The dates and affected transactions vary by restaurant and location but most were hit for 10 months, between May 23, 2018 and March 18, 2019. It's unclear exactly what the attackers made off with but according to the company, the software was designed to capture payment card data, including card numbers, expiration dates, and potentially, cardholder names.
The company, which is based in Orlando, Fla., didn't say how many diners may have had their card info swiped but according to Krebs, the two million credit cards he spotted being sold in the cybercrime underground are the same as those impacted by the breach.
As is usually the case with incidents like this, Earl Enterprises declined to name the strain malware, how it may have gotten on its restaurants' systems, or how it resolved the issue. The company only said it contained the incident and would be working "diligently with security experts on further remediation efforts."
In order to place POS malware on a system, attackers either have to physically alter a POS device or exploit a vulnerability over the target's network in order to infect it. From there, the malware usually scrapes Track 1 and Track 2 data before it’s encrypted and sent off to a payment processor.

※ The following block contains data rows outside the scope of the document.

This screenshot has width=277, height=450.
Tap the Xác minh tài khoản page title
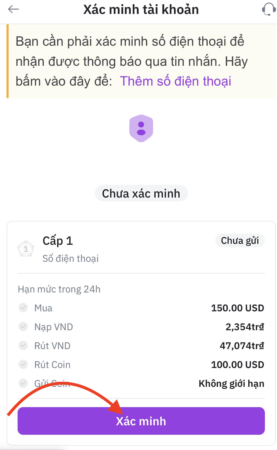point(141,9)
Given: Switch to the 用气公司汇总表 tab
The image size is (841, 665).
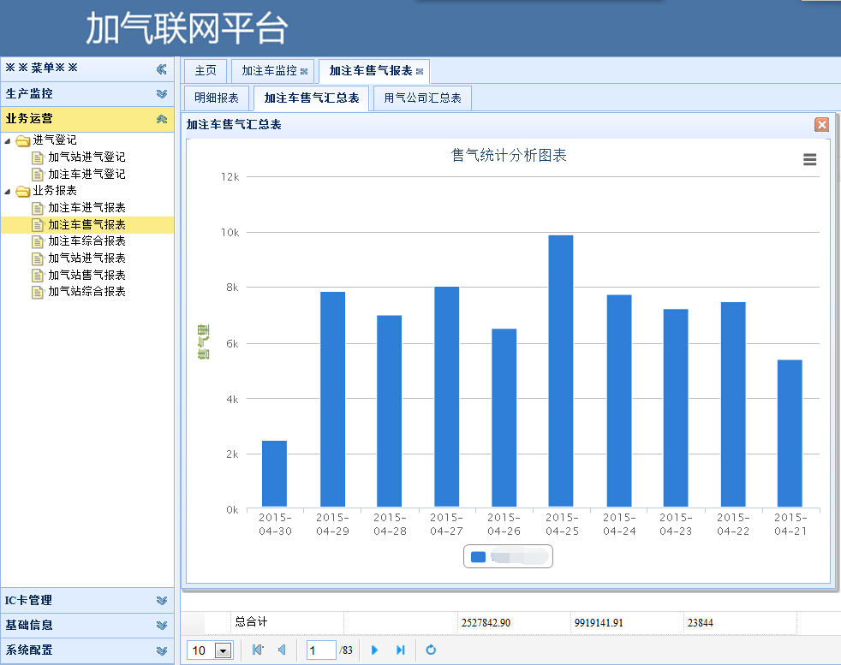Looking at the screenshot, I should pyautogui.click(x=422, y=98).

POS malware has remained a powerful tool for attackers looking to exfiltrate card data - commonly from the food and hospitality industry – for years, with new variants continuing to surface and spread in the wild. Researchers, both with Flashpoint and Cisco Talos, uncovered two types of POS malware last month.
Researchers with the former that the creators of one strain, DMSniff, have been using a domain generation algorithm (DGA) to change up its command and control domains to evade detection.
The technique, which researchers said is highly unique for POS malware, enables attackers to continue sharing commands or data even if a domain is taken down. It can also help them bypass any trivial blocking mechanisms. The malware, which has apparently lingered for the better part of four years before being uncovered, has mostly hit restaurants and theaters, Flashpoint said.
Around the same time Flashpoint published their findings, researchers with Cisco's Talos Group said that they had uncovered a new strain of POS malware as well.
The variant they discovered, GlitchPOS, is especially easy to use, according to the firm's Warren Mercer and Paul Rascagneres.
"This is a case where the average user could purchase all the tools necessary to set up their own credit card-skimming botnet," the two said.
Unlike DMSniff, GlitchPOS is a new creation; the first utterance of he malware came on an underground forum in February. While generally more expensive than most types of POS malware - Talos says the built malware runs for $250, the builder for $600, and the gate address change is $80 - Glitch does appear easy to use, which could appear to would-be attackers.
According to Verizon's 2018 Payment Security Report, compliance with Payment Card Industry Data Security Standard (PCI DSS) - full compliance at an interim assessment - was down in 2018 for the first time in six years.
Organizations looking to achieve PCI/DSS compliance should manage it as part of a broader data protection program initiative to ensure customer financial data can be found and, encrypted, and protected at rest, in use and in motion.